• Extract provided:
<<<<
On Sat, 23 Mar 2013 11:35:17 +0100
Michael Büsch <[email protected]> wrote:
> On Sat, 23 Mar 2013 00:27:30 +0100
> Rafał Miłecki <[email protected]> wrote:
>
> > Today I've plugged my 14e4:4315 and (unfortunately?) it's working
> > pretty well. I hoped to reproduce some problems but failed to do
> > so. I was transmitting for an hour with average speed 11MiB/s and
> > didn't notice any DMA issues.
> >
> > I was using iperf with interval of 60 seconds and only 3 results
> > showed some problems (8.5MiB/s, 2.5MiB/s, 4.5MiB/s). No
> > disconnections however and no DMA errors. I just got "Group
> > rekeying completed..." in wpa_supplicant.
> >
> > So as I can't reproduce this, I can't find any other fix for this
> > issue, and there's no reason to stop this workaround. I'll just
> > apply it and test over weekend to check for any regressions, but
> > they are highly unlikely.
>
> I don't really believe in this being a firmware bug.
>
> Some b43 DMA engines (all?) have some alignment and
> page-boundary-crossing constraints. I would rather guess that on some
> kernels with some options turned on, alignment and/or boundary
> constraints are violated every now and then. (and thus the packet
> never reaches the firmware).
>
> I don't remember the details, though. Too long since I worked on that.
> But a few sanity checks could probably be added to the code to check
> this hypothesis.
>
> Does the failing kernel/machine have any special things w.r.t. memory?
> Like iommu, hugepages, whetever...

For what it is worth, this happens to me on both home compiled and
distributor kernels (ubuntu and slackware): in fact, any 32-bit kernel
that I have tried it on.

And it does not happen with the wl driver on the same kernels. So if
this is right, the wl driver must be doing something that the b43 driver
does not with respect to alignment: and you might well be right about
that.

Chris


2013-03-23 18:01:27

by Rafał Miłecki

[permalink] [raw]
Subject: Re: [PATCH] b43: A fix for DMA transmission sequence errors

2013/3/23 Michael Büsch <[email protected]>:
> On Sat, 23 Mar 2013 18:28:33 +0100
> Rafał Miłecki <[email protected]> wrote:
>
>> > Could you try changing
>> > B43_DMA32_RINGMEMSIZE
>> > from 4096 to 8192 in dma.h?
>>
>> Blah, ignore that. You're card has 64b DMA, not 32b :|
>
> You could try playing with the constants anyway. Maybe something
> interesting happens.

Won't hurt.
>>>>
• Stated problem A: In the b43 DMA thread, what average speed did Rafał Miłecki see while transmitting for an hour with the 14e4:4315 card?

• Records provided:
<<<<
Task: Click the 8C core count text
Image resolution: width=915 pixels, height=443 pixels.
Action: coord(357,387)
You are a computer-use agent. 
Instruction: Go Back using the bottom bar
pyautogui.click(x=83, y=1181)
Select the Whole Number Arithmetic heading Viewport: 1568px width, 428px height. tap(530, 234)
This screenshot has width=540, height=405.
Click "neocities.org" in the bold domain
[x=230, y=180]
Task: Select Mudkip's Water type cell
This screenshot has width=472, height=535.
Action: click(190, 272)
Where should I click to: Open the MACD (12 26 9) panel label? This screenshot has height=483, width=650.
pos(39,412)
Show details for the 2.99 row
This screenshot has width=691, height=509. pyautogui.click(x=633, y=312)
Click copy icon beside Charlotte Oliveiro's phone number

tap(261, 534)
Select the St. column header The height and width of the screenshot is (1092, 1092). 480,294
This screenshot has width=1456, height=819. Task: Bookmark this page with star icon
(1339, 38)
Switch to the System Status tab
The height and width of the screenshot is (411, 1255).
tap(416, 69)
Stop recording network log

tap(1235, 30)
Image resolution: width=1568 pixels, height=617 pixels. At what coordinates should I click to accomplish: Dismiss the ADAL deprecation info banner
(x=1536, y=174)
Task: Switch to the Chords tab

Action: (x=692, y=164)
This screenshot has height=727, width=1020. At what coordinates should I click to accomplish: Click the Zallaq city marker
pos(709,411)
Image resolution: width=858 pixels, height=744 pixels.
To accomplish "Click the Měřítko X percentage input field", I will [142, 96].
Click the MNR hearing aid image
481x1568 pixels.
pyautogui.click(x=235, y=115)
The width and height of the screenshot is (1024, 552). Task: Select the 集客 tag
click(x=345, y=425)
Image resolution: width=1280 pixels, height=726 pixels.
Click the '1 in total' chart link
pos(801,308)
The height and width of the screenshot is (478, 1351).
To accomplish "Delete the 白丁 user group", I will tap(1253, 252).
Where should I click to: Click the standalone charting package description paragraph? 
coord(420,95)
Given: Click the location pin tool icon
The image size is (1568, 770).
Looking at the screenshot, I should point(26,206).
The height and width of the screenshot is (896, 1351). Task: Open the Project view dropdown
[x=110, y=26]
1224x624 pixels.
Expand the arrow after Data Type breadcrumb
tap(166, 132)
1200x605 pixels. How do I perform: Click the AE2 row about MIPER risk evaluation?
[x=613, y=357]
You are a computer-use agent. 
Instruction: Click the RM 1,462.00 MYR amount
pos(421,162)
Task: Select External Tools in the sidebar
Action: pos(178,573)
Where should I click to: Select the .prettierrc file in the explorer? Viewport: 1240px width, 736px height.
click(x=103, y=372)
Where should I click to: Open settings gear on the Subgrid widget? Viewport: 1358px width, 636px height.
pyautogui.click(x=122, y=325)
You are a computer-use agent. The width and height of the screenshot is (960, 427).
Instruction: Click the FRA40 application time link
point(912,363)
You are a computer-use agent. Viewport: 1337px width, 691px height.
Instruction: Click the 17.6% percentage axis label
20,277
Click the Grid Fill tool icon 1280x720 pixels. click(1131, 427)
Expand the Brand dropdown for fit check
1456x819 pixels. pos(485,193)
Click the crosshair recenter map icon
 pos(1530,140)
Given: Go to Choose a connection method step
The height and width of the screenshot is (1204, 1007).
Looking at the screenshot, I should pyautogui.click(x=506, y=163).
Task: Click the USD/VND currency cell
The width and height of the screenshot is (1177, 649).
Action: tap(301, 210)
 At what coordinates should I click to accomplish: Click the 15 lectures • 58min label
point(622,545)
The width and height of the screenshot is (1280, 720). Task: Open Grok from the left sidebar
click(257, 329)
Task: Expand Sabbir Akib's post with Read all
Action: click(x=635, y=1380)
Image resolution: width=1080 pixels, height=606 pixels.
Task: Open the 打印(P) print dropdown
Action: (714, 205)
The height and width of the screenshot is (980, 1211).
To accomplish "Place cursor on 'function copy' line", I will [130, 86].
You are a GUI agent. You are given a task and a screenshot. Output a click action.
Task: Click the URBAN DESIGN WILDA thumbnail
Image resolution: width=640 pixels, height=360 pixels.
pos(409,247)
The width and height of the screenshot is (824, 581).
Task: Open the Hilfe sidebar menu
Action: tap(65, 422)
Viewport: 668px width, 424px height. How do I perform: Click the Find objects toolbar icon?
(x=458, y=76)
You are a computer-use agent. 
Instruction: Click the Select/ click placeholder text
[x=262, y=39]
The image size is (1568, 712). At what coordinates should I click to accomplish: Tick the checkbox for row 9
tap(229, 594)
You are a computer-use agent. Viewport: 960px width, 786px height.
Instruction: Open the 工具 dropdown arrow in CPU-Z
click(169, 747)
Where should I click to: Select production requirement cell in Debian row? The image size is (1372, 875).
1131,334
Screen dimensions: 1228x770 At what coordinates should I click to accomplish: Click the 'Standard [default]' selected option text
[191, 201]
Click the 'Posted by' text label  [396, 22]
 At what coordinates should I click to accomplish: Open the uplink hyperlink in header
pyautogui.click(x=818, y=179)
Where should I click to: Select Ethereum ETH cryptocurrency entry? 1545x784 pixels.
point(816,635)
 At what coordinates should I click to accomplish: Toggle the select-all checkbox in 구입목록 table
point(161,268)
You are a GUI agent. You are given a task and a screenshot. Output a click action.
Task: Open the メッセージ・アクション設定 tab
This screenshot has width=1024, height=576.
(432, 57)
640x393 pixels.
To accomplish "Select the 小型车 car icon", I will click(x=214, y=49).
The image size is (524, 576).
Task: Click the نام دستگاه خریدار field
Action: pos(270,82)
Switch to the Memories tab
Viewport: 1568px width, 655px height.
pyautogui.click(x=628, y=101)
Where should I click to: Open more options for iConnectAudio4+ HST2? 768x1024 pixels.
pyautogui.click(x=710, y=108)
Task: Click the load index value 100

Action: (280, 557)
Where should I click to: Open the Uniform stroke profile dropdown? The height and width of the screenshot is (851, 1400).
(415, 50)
>>>>
• Stated problem B: Edit the listing from the line with "Where should I click to: Click" to the line with "Action: (714, 205)", replacing "Instruction" with "Command" and changing nothing else. Return only those lines.

• Correct answer A: 11MiB/s

• Correct answer B:
Where should I click to: Click the standalone charting package description paragraph? 
coord(420,95)
Given: Click the location pin tool icon
The image size is (1568, 770).
Looking at the screenshot, I should point(26,206).
The height and width of the screenshot is (896, 1351). Task: Open the Project view dropdown
[x=110, y=26]
1224x624 pixels.
Expand the arrow after Data Type breadcrumb
tap(166, 132)
1200x605 pixels. How do I perform: Click the AE2 row about MIPER risk evaluation?
[x=613, y=357]
You are a computer-use agent. 
Command: Click the RM 1,462.00 MYR amount
pos(421,162)
Task: Select External Tools in the sidebar
Action: pos(178,573)
Where should I click to: Select the .prettierrc file in the explorer? Viewport: 1240px width, 736px height.
click(x=103, y=372)
Where should I click to: Open settings gear on the Subgrid widget? Viewport: 1358px width, 636px height.
pyautogui.click(x=122, y=325)
You are a computer-use agent. The width and height of the screenshot is (960, 427).
Command: Click the FRA40 application time link
point(912,363)
You are a computer-use agent. Viewport: 1337px width, 691px height.
Command: Click the 17.6% percentage axis label
20,277
Click the Grid Fill tool icon 1280x720 pixels. click(1131, 427)
Expand the Brand dropdown for fit check
1456x819 pixels. pos(485,193)
Click the crosshair recenter map icon
 pos(1530,140)
Given: Go to Choose a connection method step
The height and width of the screenshot is (1204, 1007).
Looking at the screenshot, I should pyautogui.click(x=506, y=163).
Task: Click the USD/VND currency cell
The width and height of the screenshot is (1177, 649).
Action: tap(301, 210)
 At what coordinates should I click to accomplish: Click the 15 lectures • 58min label
point(622,545)
The width and height of the screenshot is (1280, 720). Task: Open Grok from the left sidebar
click(257, 329)
Task: Expand Sabbir Akib's post with Read all
Action: click(x=635, y=1380)
Image resolution: width=1080 pixels, height=606 pixels.
Task: Open the 打印(P) print dropdown
Action: (714, 205)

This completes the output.